This weekend, more than 150 Southern California college students are staying up late with a big data set.
DataFest, in its fourth year, brings the spirit of hackathons to statistics. Each year, organizers present an original data set to student teams with names such as Bayesball Players and the University of Statistical Champions (from USC). The students have fewer than 48 hours to make sense of the data, often running statistical analyses or creating visualizations.
Trying to get some quick insight from a data set is what we often do here at DataLab. And DataFests face some of the same challenges we do. For instance, lots of really interesting data sets aren’t public, and their owners are reluctant to disclose them for competitive or privacy reasons. DataFest’s strikes deals with providers that allow students to publish their analyses but not the underlying data; the providers get to benefit from the students’ insights. This year’s provider — GridPoint, an energy-management company — has modified its building-energy-consumption data to make it impossible to identify the buildings.
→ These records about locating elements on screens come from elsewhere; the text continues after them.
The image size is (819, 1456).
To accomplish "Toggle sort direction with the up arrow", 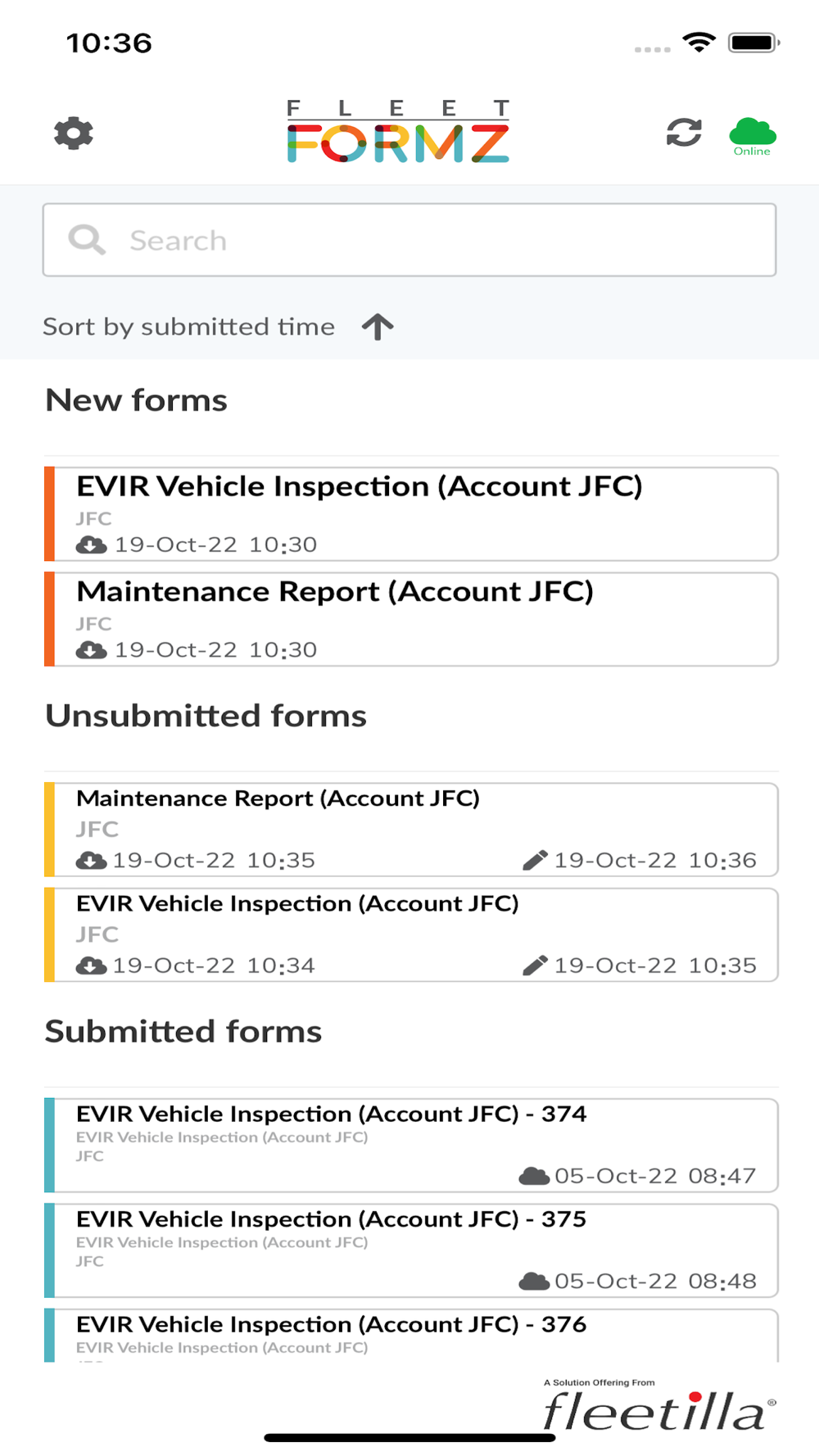I will tap(378, 327).
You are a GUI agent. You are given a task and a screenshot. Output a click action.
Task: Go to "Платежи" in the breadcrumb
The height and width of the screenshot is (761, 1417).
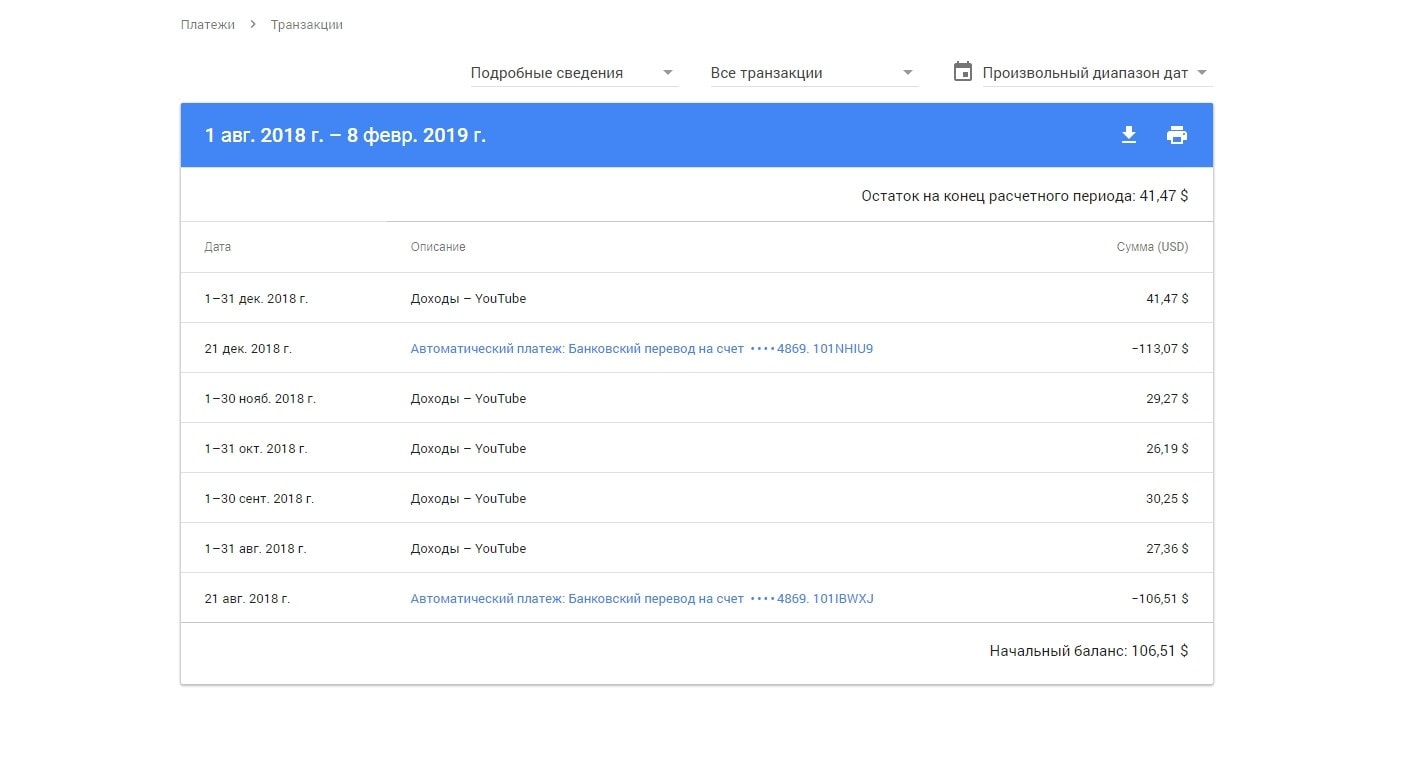point(208,24)

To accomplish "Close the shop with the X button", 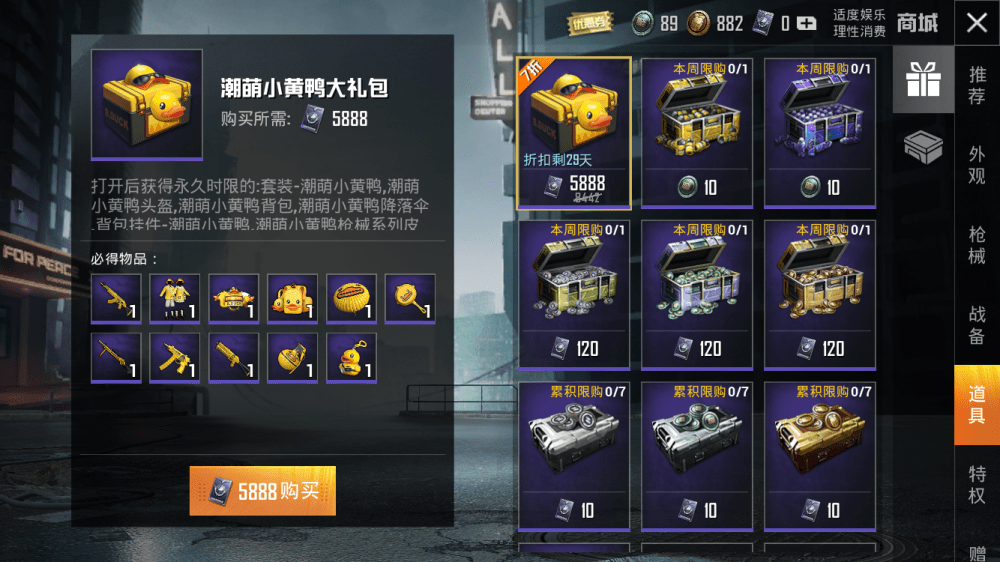I will pos(976,23).
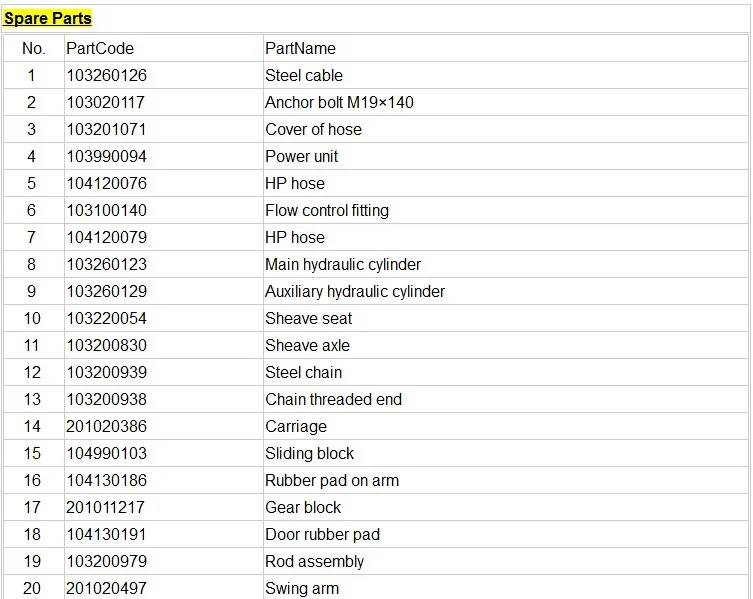Viewport: 753px width, 599px height.
Task: Select the Power unit cell
Action: point(302,156)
Prior data providers include the Los Angeles Police Department and the online-dating site eHarmony (which also has provided data to FiveThirtyEight).
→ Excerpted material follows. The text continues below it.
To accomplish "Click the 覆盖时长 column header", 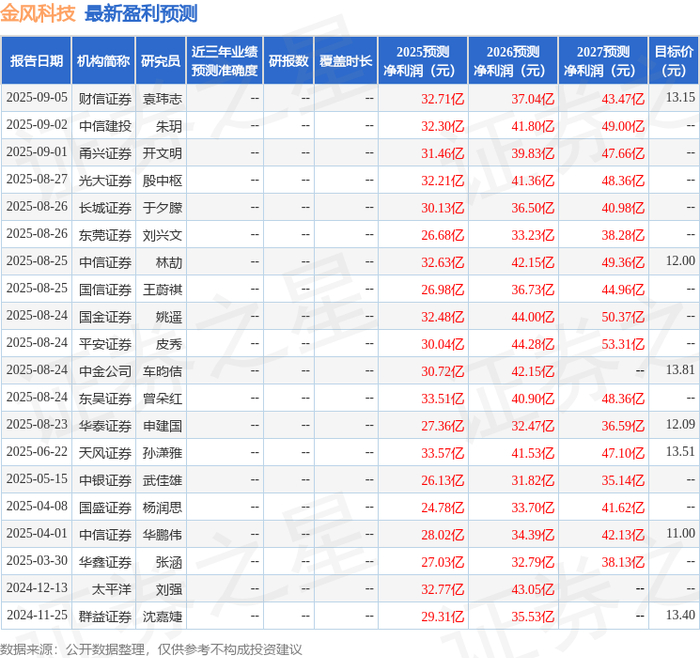I will [x=346, y=61].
“It’s really rare to get really current data actually being used in the real-live corporate world, so that makes it really special,” Robert Gould, DataFest’s founder and a professor of statistics at UCLA, the host for this weekend’s event, said in a phone interview. “Somehow it’s just not that thrilling for the students to learn all we’ve done is point them to a public data set. There’s something really special to have someone who owns the data present the challenge. It makes the students feel they’re being paid attention to and listened to.”
The students also get the benefit of advice from local data professionals who visit during the marathon sessions. This year they include academics, and people from the energy, health and tech sectors, including representatives from IBM, eHarmony and Google. Some consultants are evaluating students even as they’re helping them, Gould said. “Some of them end up hiring some of the students. They get a good insight as to how mature they are.”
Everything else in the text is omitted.